Task requirements:
• A. In the anydice dice pool thread, what probability does the answer give for rolling at least a double among the 4+ dice?
• B. Write the next part of the anydice dice pool thread, picking up after its final sentence.

Source:

##############################

For a dice pool of 6d6(4+), where any dice showing 4 or 5 or 6 is a success, what is the anydice formula to have the probability of at least a double among the 4+ dice?

The goal is to know the chance for successfull rolls to show doubles and beyond only among the success faces.


1 Answer 1


It's 66.49%. Here's the formula I used:

function: any doubles of N:n or above in ROLL:s {
  loop X over ROLL {
    if X >= N & (ROLL = X) > 1 {
      result: 1
  result: 0

D: d{0,0,0,4,5,6}

output [any doubles of 4 or above in 6dD]

The function is quite straightforward: we loop over every number X in the roll, and check whether:

  1. X is at least 4, and
  2. X occurs more than once in the roll.

If both conditions are true for any X, we return the number 1; if they hold for no value of X, we return 0 at the end of the loop.

##############################

Given data:
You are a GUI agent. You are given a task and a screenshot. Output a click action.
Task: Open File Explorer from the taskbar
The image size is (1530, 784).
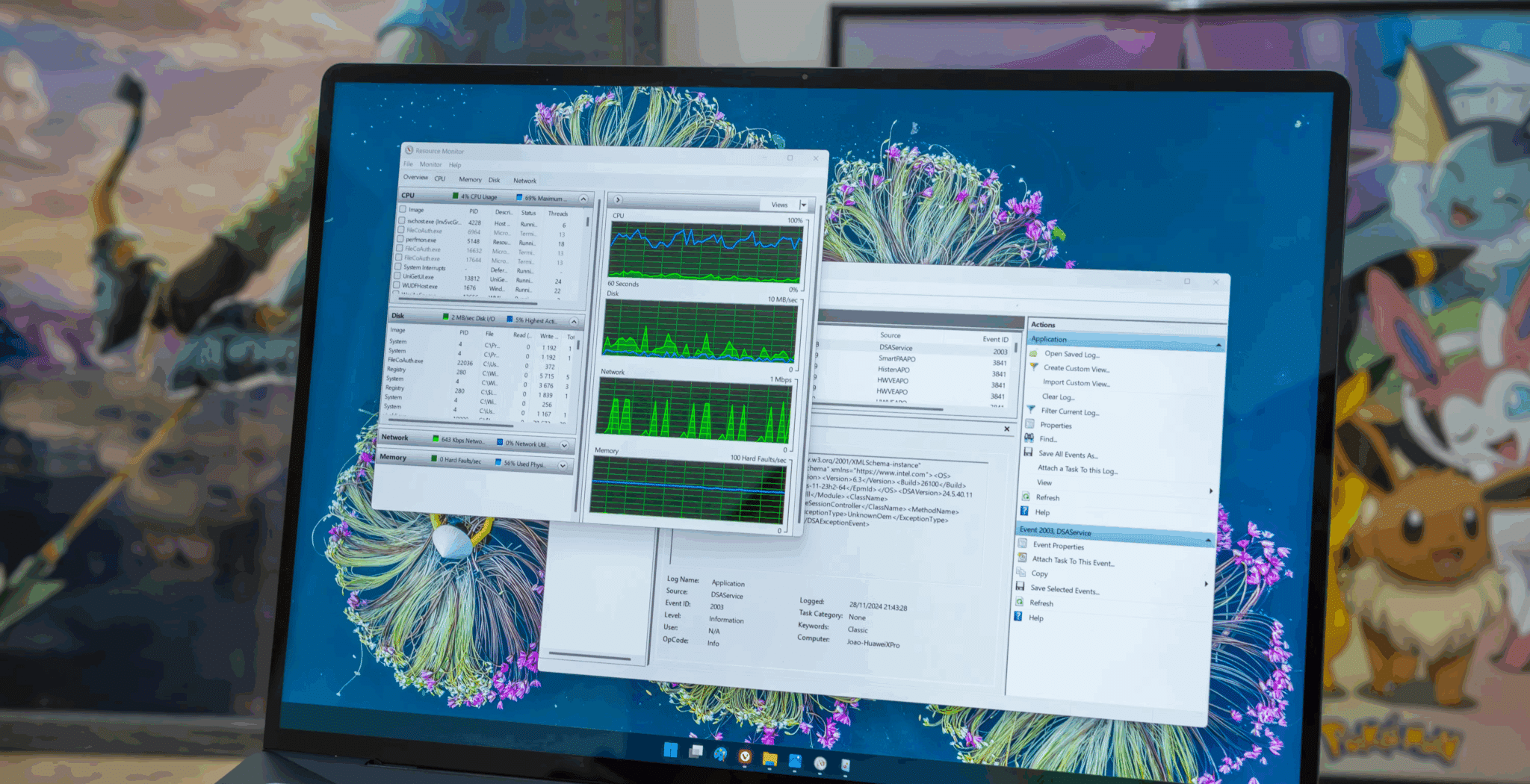pyautogui.click(x=769, y=759)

##############################

Results for each task:
• A. 66.49%

• B.
The most important part of this code is the :s after the parameter name ROLL in the function declaration, which tells AnyDice that we want this parameter value to be a sequence of numbers. When we instead pass in a dice pool, AnyDice automatically calls the function with every possible result of rolling the dice and collects the results returned by the function into a new custom die weighted by their probabilities.

Ps. The custom die D is not strictly necessary: you'll get exactly the same results if you replace 6dD with 6d6 in the code above. But relabeling all the sides below 4 with the same number makes the code run slightly faster, since AnyDice doesn't have to loop over as many distinct but equivalent possible rolls.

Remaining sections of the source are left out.